DIRECTIONS FOR THIS TASK
Copy the data as given. No line may be skipped.

Saved entries
******
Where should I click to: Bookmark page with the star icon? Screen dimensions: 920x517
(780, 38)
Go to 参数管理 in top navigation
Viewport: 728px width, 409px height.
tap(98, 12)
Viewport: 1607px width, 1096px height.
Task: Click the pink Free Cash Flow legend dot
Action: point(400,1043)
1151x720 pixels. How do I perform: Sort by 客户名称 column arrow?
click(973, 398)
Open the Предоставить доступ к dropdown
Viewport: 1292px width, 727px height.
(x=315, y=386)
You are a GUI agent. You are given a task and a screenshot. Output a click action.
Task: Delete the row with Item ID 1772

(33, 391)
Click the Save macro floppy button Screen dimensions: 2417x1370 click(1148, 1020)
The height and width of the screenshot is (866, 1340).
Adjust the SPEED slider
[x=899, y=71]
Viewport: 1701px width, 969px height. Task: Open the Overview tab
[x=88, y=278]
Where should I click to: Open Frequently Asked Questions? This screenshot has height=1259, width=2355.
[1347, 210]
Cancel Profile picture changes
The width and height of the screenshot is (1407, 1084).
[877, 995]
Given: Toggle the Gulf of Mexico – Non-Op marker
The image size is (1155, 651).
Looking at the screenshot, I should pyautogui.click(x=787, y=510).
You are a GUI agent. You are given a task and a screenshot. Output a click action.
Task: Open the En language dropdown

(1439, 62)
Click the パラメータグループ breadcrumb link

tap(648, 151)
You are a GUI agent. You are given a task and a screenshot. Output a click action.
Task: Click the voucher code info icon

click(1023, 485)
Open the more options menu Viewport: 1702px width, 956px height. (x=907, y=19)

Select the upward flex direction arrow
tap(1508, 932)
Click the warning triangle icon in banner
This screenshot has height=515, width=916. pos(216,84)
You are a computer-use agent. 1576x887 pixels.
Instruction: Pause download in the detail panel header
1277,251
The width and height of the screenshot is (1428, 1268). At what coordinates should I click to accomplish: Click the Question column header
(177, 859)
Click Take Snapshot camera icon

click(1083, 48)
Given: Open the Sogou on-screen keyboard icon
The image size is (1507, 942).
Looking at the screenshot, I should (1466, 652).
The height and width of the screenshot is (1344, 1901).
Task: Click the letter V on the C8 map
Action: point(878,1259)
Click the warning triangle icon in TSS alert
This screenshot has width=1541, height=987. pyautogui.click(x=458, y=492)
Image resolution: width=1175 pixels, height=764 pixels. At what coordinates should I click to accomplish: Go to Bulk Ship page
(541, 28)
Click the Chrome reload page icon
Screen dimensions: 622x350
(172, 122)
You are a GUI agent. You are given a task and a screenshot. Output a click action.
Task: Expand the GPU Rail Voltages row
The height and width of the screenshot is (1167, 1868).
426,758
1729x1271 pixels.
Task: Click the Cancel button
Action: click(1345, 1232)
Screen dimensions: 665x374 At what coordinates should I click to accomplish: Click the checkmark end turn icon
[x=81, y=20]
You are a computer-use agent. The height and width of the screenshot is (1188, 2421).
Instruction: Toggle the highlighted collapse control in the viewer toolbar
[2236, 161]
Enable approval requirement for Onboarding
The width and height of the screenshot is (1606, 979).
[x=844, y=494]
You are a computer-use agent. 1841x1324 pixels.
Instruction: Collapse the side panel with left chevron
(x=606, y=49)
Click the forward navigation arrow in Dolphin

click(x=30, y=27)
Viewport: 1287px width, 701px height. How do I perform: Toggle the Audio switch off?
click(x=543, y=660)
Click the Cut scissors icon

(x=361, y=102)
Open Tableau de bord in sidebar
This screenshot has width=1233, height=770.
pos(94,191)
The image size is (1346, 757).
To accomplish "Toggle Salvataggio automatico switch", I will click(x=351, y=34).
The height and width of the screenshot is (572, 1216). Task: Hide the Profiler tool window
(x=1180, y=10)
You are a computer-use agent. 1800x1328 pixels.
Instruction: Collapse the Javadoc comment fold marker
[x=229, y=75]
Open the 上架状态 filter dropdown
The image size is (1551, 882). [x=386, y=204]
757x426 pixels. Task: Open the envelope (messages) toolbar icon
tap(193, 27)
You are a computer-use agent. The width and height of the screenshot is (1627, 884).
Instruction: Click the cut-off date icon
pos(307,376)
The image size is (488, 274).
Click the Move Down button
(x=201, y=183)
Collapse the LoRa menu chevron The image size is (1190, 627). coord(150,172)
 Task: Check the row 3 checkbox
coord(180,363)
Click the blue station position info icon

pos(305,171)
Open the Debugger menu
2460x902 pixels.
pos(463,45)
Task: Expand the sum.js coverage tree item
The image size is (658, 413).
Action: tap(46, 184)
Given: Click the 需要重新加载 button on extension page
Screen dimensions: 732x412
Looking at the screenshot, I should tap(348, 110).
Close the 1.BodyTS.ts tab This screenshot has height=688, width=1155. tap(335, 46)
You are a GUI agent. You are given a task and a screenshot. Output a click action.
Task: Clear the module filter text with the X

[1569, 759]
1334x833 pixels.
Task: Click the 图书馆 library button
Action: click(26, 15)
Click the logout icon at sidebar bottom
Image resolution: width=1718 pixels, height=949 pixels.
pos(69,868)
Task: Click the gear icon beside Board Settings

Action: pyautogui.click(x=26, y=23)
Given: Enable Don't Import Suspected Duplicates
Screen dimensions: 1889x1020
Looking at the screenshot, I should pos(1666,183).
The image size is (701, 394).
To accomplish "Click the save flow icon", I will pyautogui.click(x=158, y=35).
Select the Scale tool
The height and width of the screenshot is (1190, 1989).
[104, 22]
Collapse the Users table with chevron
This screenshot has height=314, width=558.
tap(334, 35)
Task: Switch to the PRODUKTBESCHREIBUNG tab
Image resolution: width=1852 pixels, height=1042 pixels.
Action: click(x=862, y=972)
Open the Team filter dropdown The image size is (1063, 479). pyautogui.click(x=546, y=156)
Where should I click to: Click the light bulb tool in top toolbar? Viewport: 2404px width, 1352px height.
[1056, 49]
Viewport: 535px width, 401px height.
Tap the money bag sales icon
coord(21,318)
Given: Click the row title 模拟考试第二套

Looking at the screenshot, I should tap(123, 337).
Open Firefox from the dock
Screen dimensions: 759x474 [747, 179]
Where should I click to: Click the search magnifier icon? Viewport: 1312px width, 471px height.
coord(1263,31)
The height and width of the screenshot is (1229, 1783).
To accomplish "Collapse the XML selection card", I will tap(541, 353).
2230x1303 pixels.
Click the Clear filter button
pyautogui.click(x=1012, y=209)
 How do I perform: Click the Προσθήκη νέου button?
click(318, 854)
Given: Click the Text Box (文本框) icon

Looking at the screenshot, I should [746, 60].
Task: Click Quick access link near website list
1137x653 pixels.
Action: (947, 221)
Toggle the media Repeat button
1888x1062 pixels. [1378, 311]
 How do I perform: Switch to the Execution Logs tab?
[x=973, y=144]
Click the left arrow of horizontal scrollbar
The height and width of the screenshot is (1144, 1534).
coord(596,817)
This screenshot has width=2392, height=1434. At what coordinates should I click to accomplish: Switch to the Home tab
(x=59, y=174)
******
EXERCISE ANSWER
Where should I click to: Bookmark page with the star icon? Screen dimensions: 920x517
(780, 38)
Go to 参数管理 in top navigation
Viewport: 728px width, 409px height.
tap(98, 12)
Viewport: 1607px width, 1096px height.
Task: Click the pink Free Cash Flow legend dot
Action: point(400,1043)
1151x720 pixels. How do I perform: Sort by 客户名称 column arrow?
click(973, 398)
Open the Предоставить доступ к dropdown
Viewport: 1292px width, 727px height.
(x=315, y=386)
You are a GUI agent. You are given a task and a screenshot. Output a click action.
Task: Delete the row with Item ID 1772

(33, 391)
Click the Save macro floppy button Screen dimensions: 2417x1370 click(1148, 1020)
The height and width of the screenshot is (866, 1340).
Adjust the SPEED slider
[x=899, y=71]
Viewport: 1701px width, 969px height. Task: Open the Overview tab
[x=88, y=278]
Where should I click to: Open Frequently Asked Questions? This screenshot has height=1259, width=2355.
[1347, 210]
Cancel Profile picture changes
The width and height of the screenshot is (1407, 1084).
[877, 995]
Given: Toggle the Gulf of Mexico – Non-Op marker
The image size is (1155, 651).
Looking at the screenshot, I should pyautogui.click(x=787, y=510).
You are a GUI agent. You are given a task and a screenshot. Output a click action.
Task: Open the En language dropdown

(1439, 62)
Click the パラメータグループ breadcrumb link

tap(648, 151)
You are a GUI agent. You are given a task and a screenshot. Output a click action.
Task: Click the voucher code info icon

click(1023, 485)
Open the more options menu Viewport: 1702px width, 956px height. (x=907, y=19)

Select the upward flex direction arrow
tap(1508, 932)
Click the warning triangle icon in banner
This screenshot has height=515, width=916. pos(216,84)
You are a computer-use agent. 1576x887 pixels.
Instruction: Pause download in the detail panel header
1277,251
The width and height of the screenshot is (1428, 1268). At what coordinates should I click to accomplish: Click the Question column header
(177, 859)
Click Take Snapshot camera icon

click(1083, 48)
Given: Open the Sogou on-screen keyboard icon
The image size is (1507, 942).
Looking at the screenshot, I should (1466, 652).
The height and width of the screenshot is (1344, 1901).
Task: Click the letter V on the C8 map
Action: point(878,1259)
Click the warning triangle icon in TSS alert
This screenshot has width=1541, height=987. pyautogui.click(x=458, y=492)
Image resolution: width=1175 pixels, height=764 pixels. At what coordinates should I click to accomplish: Go to Bulk Ship page
(541, 28)
Click the Chrome reload page icon
Screen dimensions: 622x350
(172, 122)
You are a GUI agent. You are given a task and a screenshot. Output a click action.
Task: Expand the GPU Rail Voltages row
The height and width of the screenshot is (1167, 1868).
426,758
1729x1271 pixels.
Task: Click the Cancel button
Action: click(1345, 1232)
Screen dimensions: 665x374 At what coordinates should I click to accomplish: Click the checkmark end turn icon
[x=81, y=20]
You are a computer-use agent. The height and width of the screenshot is (1188, 2421).
Instruction: Toggle the highlighted collapse control in the viewer toolbar
[2236, 161]
Enable approval requirement for Onboarding
The width and height of the screenshot is (1606, 979).
[x=844, y=494]
You are a computer-use agent. 1841x1324 pixels.
Instruction: Collapse the side panel with left chevron
(x=606, y=49)
Click the forward navigation arrow in Dolphin

click(x=30, y=27)
Viewport: 1287px width, 701px height. How do I perform: Toggle the Audio switch off?
click(x=543, y=660)
Click the Cut scissors icon

(x=361, y=102)
Open Tableau de bord in sidebar
This screenshot has width=1233, height=770.
pos(94,191)
The image size is (1346, 757).
To accomplish "Toggle Salvataggio automatico switch", I will click(x=351, y=34).
The height and width of the screenshot is (572, 1216). Task: Hide the Profiler tool window
(x=1180, y=10)
You are a computer-use agent. 1800x1328 pixels.
Instruction: Collapse the Javadoc comment fold marker
[x=229, y=75]
Open the 上架状态 filter dropdown
The image size is (1551, 882). [x=386, y=204]
757x426 pixels. Task: Open the envelope (messages) toolbar icon
tap(193, 27)
You are a computer-use agent. The width and height of the screenshot is (1627, 884).
Instruction: Click the cut-off date icon
pos(307,376)
The image size is (488, 274).
Click the Move Down button
(x=201, y=183)
Collapse the LoRa menu chevron The image size is (1190, 627). coord(150,172)
 Task: Check the row 3 checkbox
coord(180,363)
Click the blue station position info icon

pos(305,171)
Open the Debugger menu
2460x902 pixels.
pos(463,45)
Task: Expand the sum.js coverage tree item
The image size is (658, 413).
Action: tap(46, 184)
Given: Click the 需要重新加载 button on extension page
Screen dimensions: 732x412
Looking at the screenshot, I should tap(348, 110).
Close the 1.BodyTS.ts tab This screenshot has height=688, width=1155. tap(335, 46)
You are a GUI agent. You are given a task and a screenshot. Output a click action.
Task: Clear the module filter text with the X

[1569, 759]
1334x833 pixels.
Task: Click the 图书馆 library button
Action: click(26, 15)
Click the logout icon at sidebar bottom
Image resolution: width=1718 pixels, height=949 pixels.
pos(69,868)
Task: Click the gear icon beside Board Settings

Action: pyautogui.click(x=26, y=23)
Given: Enable Don't Import Suspected Duplicates
Screen dimensions: 1889x1020
Looking at the screenshot, I should pos(1666,183).
The image size is (701, 394).
To accomplish "Click the save flow icon", I will pyautogui.click(x=158, y=35).
Select the Scale tool
The height and width of the screenshot is (1190, 1989).
[104, 22]
Collapse the Users table with chevron
This screenshot has height=314, width=558.
tap(334, 35)
Task: Switch to the PRODUKTBESCHREIBUNG tab
Image resolution: width=1852 pixels, height=1042 pixels.
Action: click(x=862, y=972)
Open the Team filter dropdown The image size is (1063, 479). pyautogui.click(x=546, y=156)
Where should I click to: Click the light bulb tool in top toolbar? Viewport: 2404px width, 1352px height.
[1056, 49]
Viewport: 535px width, 401px height.
Tap the money bag sales icon
coord(21,318)
Given: Click the row title 模拟考试第二套

Looking at the screenshot, I should tap(123, 337).
Open Firefox from the dock
Screen dimensions: 759x474 [747, 179]
Where should I click to: Click the search magnifier icon? Viewport: 1312px width, 471px height.
coord(1263,31)
The height and width of the screenshot is (1229, 1783).
To accomplish "Collapse the XML selection card", I will tap(541, 353).
2230x1303 pixels.
Click the Clear filter button
pyautogui.click(x=1012, y=209)
 How do I perform: Click the Προσθήκη νέου button?
click(318, 854)
Given: Click the Text Box (文本框) icon

Looking at the screenshot, I should [746, 60].
Task: Click Quick access link near website list
1137x653 pixels.
Action: (947, 221)
Toggle the media Repeat button
1888x1062 pixels. [1378, 311]
 How do I perform: Switch to the Execution Logs tab?
[x=973, y=144]
Click the left arrow of horizontal scrollbar
The height and width of the screenshot is (1144, 1534).
coord(596,817)
This screenshot has width=2392, height=1434. At what coordinates should I click to accomplish: Switch to the Home tab
(x=59, y=174)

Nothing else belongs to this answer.